The Sharp Edge of Peace Review: Women’s Rights, in Retrospect

Hot Docs 2024

4 mins read

The Sharp Edge of Peace
(Afghanistan/Qatar/USA/Belgium, 95 min.)
Dir. Roya Sadat
Programme: World Showcase (World Premiere)


When the United States withdrew its troops from Afghanistan after a 20-year occupation in 2021, the Taliban quickly re-gained control over the country and reneged on its initial promise to uphold previously enforced women’s rights. The Taliban then cut off education to girls at grade six, mandated public dress codes for women, and barred women from using public spaces, working for NGOs and the United Nations.

In the face of these changes, The Sharp Edge of Peace follows the attempts by the Afghan government to negotiate with the Taliban an immediate ceasefire and to recognize women’s rights across the country with peace talks involving the two parties, the U.S., and other foreign officials in Doha, Qatar that concluded at the end of 2021. The film focuses on the four women selected by the Afghan government to participate in these negotiations as part of a 26-person team: Fawzia Koofi, a politician and activist; Sharifa Zurmati, journalist and politician; Habiba Sarabi, physician and politician; and Fatima Gailani, politician.

Watching these events play out in retrospect, there’s a bitterness and powerlessness in observation. We’re all too aware that these peace talks failed and the rights of girls and women in Afghanistan have diminished greatly since the conference in Doha. However, by viewing these events through the perspective of these four women, The Sharp Edge of Peace underscores a remark made by Gailani early in the film: the country has evolved greatly in the years the Taliban were held at bay, and the women raised in that Afghanistan won’t go quietly.

Directed by Roya Sadat, the film mixes archival news footage with discussions between the four women that gives us a well-rounded view of how history played out to the public and behind closed doors, such as the Taliban contingent not even acknowledging the women when walking past them in Doha. Through this backdoor footage, we come to understand the impending change at a personal level, not just how their day to day life will alter, but how it effects their mindsets as individuals.

Over the last few years in the West, sexual harassment and abuse towards women in the workplace and otherwise has been a focal point in the media, classrooms and general discourse online and in-person. Without reducing the plight of this movement, The Sharp Edge of Peace broadens the urgency of women’s rights collectively across the world, and with this includes a helpless anger from those of us on the outside looking in.

In the film, Koofi states unequivocally that, “We are being erased.” A statement that can read hyperbolic in most circumstances, but in this context, it’s a frightening assessment of their reality.
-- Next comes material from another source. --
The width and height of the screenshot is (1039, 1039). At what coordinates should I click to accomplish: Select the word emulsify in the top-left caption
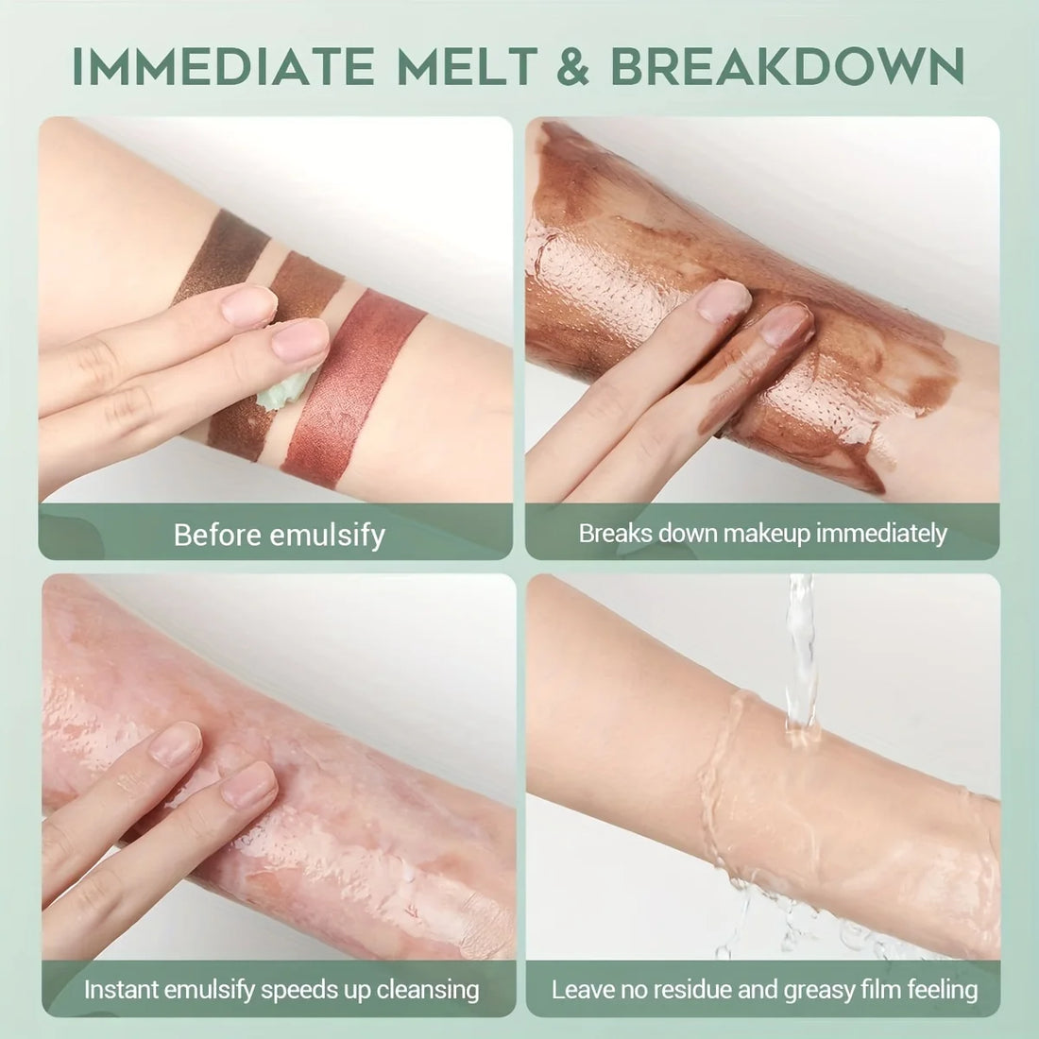coord(328,535)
The Sharp Edge of Peace crystallizes exactly what’s at stake for the girls and women of Afghanistan and through Sadat’s direction, we’re given a visceral experience that puts us closer to being in their shoes.

Throughout history and across the globe, it’s never been easy to be a woman. Fights to be safe, to be heard, and to exercise true autonomy over our bodies and minds are won and lost each day inside government institutions and our own homes. The Sharp Edge of Peace reminds those of us in positions with more privilege that these battles extend beyond our doorstep. They require our attention and our sisterhood now more than ever.

The Sharp Edge of Peace screened at Hot Docs 2024.